Deutsche Welle podaje, że środki na zakup tarczy mają pochodzić ze specjalnego funduszu o wartości 100 mld euro.
Zobowiązanie Niemiec do wydania ponad 2 proc. rocznego produktu krajowego brutto na obronę, wraz z jednorazowym przeznaczeniem 100 mld euro na inwestycje w armię, już doprowadziło do tego, że analitycy podnieśli docelowe ceny akcji dla kontrahentów.
Żelazna kopuła nad Polską
Bild am Sonntag zastrzega, że w sprawie tarczy ostateczna decyzja jeszcze nie zapadła. Projekt popiera jednak największa partia koalicji rządzącej – SPD, zwykle sceptyczna wobec zbrojeń.

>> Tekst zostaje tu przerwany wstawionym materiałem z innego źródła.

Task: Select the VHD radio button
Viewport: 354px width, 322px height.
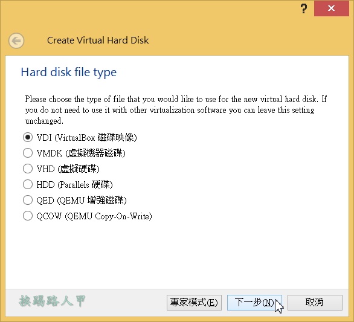Action: [x=28, y=169]
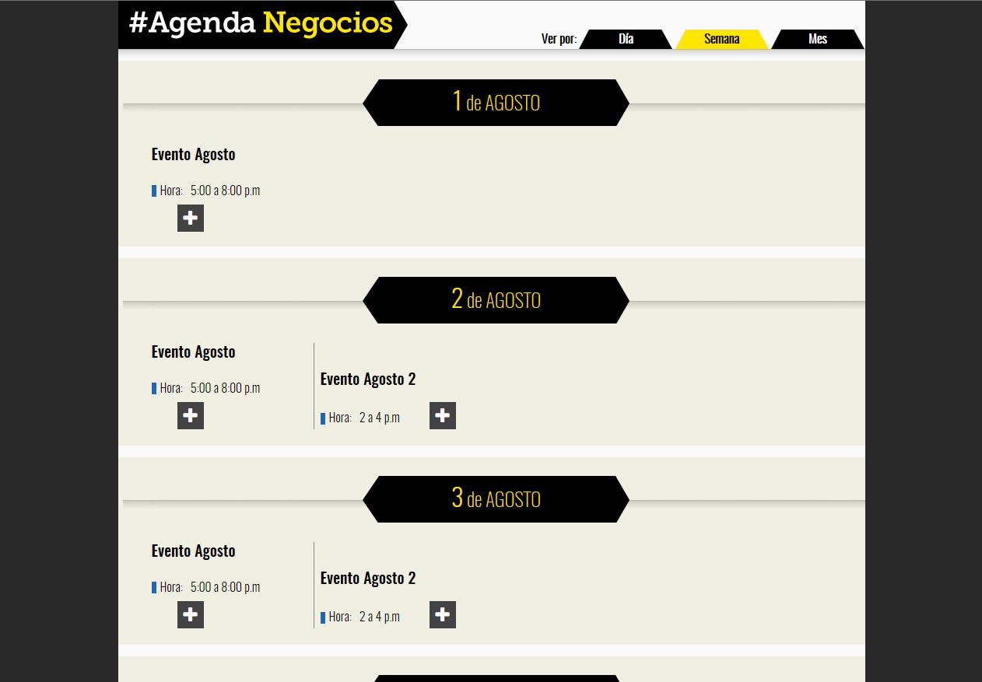Open the 2 de AGOSTO date header
982x682 pixels.
496,300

Musimy lepiej chronić się przed zagrożeniem z Rosji. Dlatego szybko potrzebna jest tarcza nad całym terytorium Niemiec
– powiedział Andreas Schwarz z SPD, sprawozdawca swojej partii do spraw budżetu obronnego w parlamentarnej komisji budżetowej.
Serwis Deutsche Welle, który cytuje Schwarza podaje, że zadaniem polityka, po zakupie tego systemu Niemcy mogłyby odgrywać kluczową rolę dla bezpieczeństwa Europy. Tarcza mogłaby być bowiem rozubudowana o kolejne kraje.

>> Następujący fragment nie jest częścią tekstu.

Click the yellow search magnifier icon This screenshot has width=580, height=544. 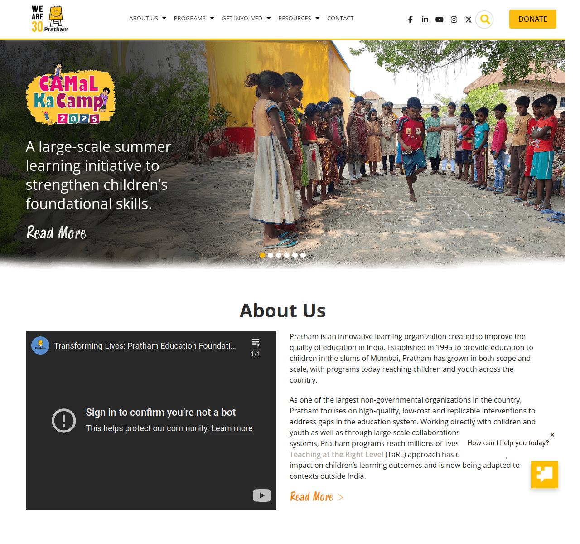tap(484, 19)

I tu pojawia się także watek Polski. Radary będące częścią systemu są zdaniem Bilda tak mocne, że mogłyby pokryć także Polskę, Rumunię i Kraje Bałtyckie. Kraje te musiałyby tylko kupić rakiety Arrow-3, natomiast zdjęcia radarowe dostarczyłaby strona niemiecka
- podaje Deutsche Welle.
Cena izraelskiego sytemu to 2 mld euro. Tarcza antyrakietowa mogłaby pokryć Niemcy już w 2025 r.